Mengandaikan masyarakat sudah pintar dan rasional bukanlah sikap yang tepat. OJK juga tidak bisa berkilah dengan mengatakan bahwa masyarakat semestinya paham pakem: tidak ada investasi yang tak berisiko, dan makin besar tingkat pengembalian (return), semakin tinggi risikonya.
Nyatanya, korban perusahaan investasi fiktif terus berjatuhan kendati penipuan model ini sudah sering terbongkar. Pekan lalu, misalnya, perwakilan ratusan nasabah PT Gold Bullion Indonesia melapor ke Kepolisian Daerah Metro Jaya. Perusahaan investasi dalam bentuk index futures emas ini mendadak wanprestasi dan gagal mengembalikan dana nasabahnya.
Gold Bullion, yang didirikan warga Malaysia pada 7 Mei 2012, menjanjikan bagi hasil 2 hingga 2,5 persen per bulan dari investasi emas yang disetorkan nasabah. Di tengah jalan, perusahaan ini diperkirakan bangkrut dengan membawa lari uang milik seribu orang nasabahnya senilai Rp 1,3 triliun.
Modus seperti itu sudah terlalu sering dipraktekkan. Februari 2013, PT Golden Traders Indonesian Syariah juga menawarkan produk investasi yang mirip Gold Bullion. Ketika kasusnya meledak, Rp 1 triliun raib bersamaan dengan menghilangnya Michael Ong, salah seorang pemegang sahamnya.
Dalam menjalankan usahanya, Gold Bullion dan Golden Traders sama-sama "menjual" rekomendasi syariah dari Majelis Ulama Indonesia dengan menawarkan pola bagi hasil. Golden Traders malah menempatkan petinggi majelis ulama duduk sebagai pengurus.
Menjalankan bisnis di Indonesia, kedua perusahaan itu pastinya memiliki izin. Minimal, karena sahamnya dimiliki orang asing, mereka memenuhi ketentuan Badan Koordinasi Penanaman Modal. Selain itu, perusahaan ini semestinya terdaftar di Kementerian Perdagangan. Namun, ketika kasus ini meledak, tak satu pun institusi itu menunjukkan sikap bertanggung jawab, dan malah saling menyalahkan.

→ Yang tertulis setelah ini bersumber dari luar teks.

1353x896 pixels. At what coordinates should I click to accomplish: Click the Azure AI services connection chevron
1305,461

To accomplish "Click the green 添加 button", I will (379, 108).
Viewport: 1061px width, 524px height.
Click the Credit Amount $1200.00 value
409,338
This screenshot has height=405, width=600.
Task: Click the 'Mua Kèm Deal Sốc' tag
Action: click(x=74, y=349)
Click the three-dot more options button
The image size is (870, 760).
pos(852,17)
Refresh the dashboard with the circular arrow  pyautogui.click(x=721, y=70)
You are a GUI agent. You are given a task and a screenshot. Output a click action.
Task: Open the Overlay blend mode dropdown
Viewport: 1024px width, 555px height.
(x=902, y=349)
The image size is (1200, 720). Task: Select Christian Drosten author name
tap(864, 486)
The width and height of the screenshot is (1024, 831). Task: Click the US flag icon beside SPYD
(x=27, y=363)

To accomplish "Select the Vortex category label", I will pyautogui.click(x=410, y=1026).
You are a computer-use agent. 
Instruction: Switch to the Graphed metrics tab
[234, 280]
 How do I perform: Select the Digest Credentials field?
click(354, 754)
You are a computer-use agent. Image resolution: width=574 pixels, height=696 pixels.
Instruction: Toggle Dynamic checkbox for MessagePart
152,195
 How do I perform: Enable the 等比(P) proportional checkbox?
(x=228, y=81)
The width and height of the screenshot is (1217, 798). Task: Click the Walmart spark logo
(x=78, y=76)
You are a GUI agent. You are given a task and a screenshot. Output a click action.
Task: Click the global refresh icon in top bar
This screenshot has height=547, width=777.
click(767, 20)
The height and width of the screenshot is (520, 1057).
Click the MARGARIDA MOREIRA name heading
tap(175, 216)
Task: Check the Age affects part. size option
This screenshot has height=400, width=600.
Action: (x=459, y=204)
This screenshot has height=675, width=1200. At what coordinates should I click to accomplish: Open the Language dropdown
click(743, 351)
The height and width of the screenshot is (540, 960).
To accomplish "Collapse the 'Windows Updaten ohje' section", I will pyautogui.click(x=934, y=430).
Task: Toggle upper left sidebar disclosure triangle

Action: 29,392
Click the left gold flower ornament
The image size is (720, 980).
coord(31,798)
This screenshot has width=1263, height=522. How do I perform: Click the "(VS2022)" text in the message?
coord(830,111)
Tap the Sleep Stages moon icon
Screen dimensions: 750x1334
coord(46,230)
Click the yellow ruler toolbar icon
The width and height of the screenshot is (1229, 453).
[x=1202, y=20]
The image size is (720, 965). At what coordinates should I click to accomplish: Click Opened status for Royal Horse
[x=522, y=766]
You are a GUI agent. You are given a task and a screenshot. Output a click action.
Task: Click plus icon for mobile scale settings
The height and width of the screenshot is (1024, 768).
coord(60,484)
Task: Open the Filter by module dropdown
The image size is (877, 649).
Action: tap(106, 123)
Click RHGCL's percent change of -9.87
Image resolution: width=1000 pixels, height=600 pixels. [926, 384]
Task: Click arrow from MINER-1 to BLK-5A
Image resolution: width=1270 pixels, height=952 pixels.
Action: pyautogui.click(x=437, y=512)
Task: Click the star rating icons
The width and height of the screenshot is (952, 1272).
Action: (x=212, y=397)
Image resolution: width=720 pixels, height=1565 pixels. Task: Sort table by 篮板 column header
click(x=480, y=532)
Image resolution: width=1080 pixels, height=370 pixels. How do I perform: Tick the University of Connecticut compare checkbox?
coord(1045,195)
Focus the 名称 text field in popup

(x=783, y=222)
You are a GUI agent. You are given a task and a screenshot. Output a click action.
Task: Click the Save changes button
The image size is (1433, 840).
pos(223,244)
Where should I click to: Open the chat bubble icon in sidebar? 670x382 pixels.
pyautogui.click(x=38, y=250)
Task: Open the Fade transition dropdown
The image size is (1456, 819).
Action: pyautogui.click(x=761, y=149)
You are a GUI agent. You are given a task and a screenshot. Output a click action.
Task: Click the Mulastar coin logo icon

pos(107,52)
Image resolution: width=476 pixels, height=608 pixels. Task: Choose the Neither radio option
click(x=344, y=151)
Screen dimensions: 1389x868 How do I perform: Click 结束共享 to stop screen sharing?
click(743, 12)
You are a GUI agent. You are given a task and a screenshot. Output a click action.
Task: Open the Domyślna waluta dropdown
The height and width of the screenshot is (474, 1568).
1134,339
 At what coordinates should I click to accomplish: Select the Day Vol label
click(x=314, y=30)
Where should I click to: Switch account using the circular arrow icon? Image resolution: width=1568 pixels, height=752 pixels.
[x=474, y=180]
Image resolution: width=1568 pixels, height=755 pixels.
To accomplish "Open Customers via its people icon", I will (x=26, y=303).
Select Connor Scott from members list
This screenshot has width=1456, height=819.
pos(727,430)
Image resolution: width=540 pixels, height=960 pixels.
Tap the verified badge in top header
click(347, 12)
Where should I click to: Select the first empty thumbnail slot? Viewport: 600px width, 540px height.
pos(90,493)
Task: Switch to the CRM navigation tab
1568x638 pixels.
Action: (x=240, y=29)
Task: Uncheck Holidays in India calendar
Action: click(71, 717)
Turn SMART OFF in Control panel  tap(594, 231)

Begitu pula OJK. Lembaga ini semestinya bisa bertindak. Undang-Undang Nomor 21 Tahun 2011 tentang Otoritas Jasa Keuangan secara jelas mengamanatkan OJK untuk melindungi kepentingan konsumen dan masyarakat dalam kegiatan sektor jasa keuangan. Lembaga ini perlu pula mengoptimalkan upaya kampanye dan sosialisasi kepada masyarakat tentang cara investasi yang benar.
Satuan Tugas Waspada Investasi yang dibentuk OJK tidak cukup hanya menerima aduan masyarakat. Unit kerja ini semestinya aktif bergerak seperti intelijen keuangan, yakni berburu produk investasi ilegal yang beredar. Perusahaan investasi yang mencurigakan melakukan kegiatan secara terang-benderang. Dengan mudah orang bisa melihat iklan tawaran produknya di Internet. Tidaklah pantas pemerintah membiarkan masyarakat berkali-kali menjadi korban penipuan.